Given task:
Answer these questions about the CUDA forum post below, one per line:
(a) What size are the matrices the poster multiplies?
(b) According to the post, how many elements of b is each block responsible for computing?
(c) What condition does the comment in the kernel code place on i for the reduction?

Text to read:
——
Hi all,
I am applying a matrix  vector multiplication , Ax = b for very small matrices (matrix size 128 x 128). My idea was to load the whole vector x into the shared memory, perform a scalar product , i.e. A(i,1:N) * x = b(i), using the tree like reduction (similar to the sample code ). Thus, every block is responsible for computing a single element of b, and every thread within a block is responsible for multiplying the elements.
If I use the tree  like  reduction I do get error peaks which do not occur if I calculate the sum of the multiplied values in a nonparallel way. I was not able to find the mistake.

Where is the bug?

Does my data  thread correspondence make sense ?
__global__ void
smallMatVecMul_kernel( float* global_A, float* global_x, float* global_b)
{
const int VEC_LENGTH = blockDim.x;
int thx = threadIdx.x;
int blx = blockIdx.x;
int index = __mul24(thx,VEC_LENGTH) + blx;
extern __shared__ float shared_h[];
float* shared_x = shared_h + VEC_LENGTH;
int local_i = 128;
float local_sum = 0;
shared_x[thx] = global_x[thx];
__syncthreads();
shared_h[thx] = global_A[index] * shared_x[thx];
Tree  like reduction, for reduction i must be a power of two
for(int stride = local_i / 2; stride > 0; stride >>= 1){
__syncthreads();
if (thx < local_i )
——
Given data:
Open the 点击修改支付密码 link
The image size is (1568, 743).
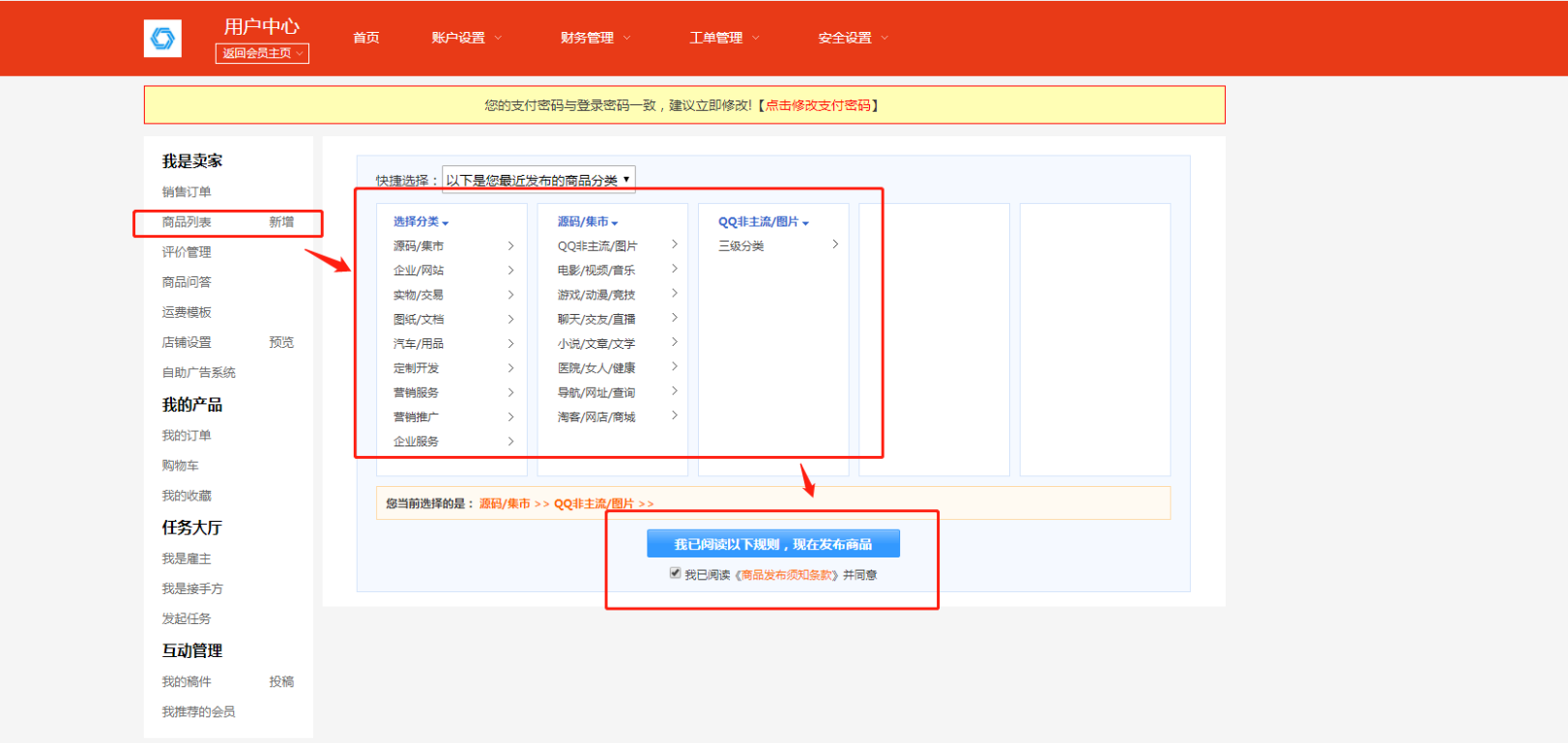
——
Expected answer:
(a) 128 x 128.
(b) A single element.
(c) i must be a power of two.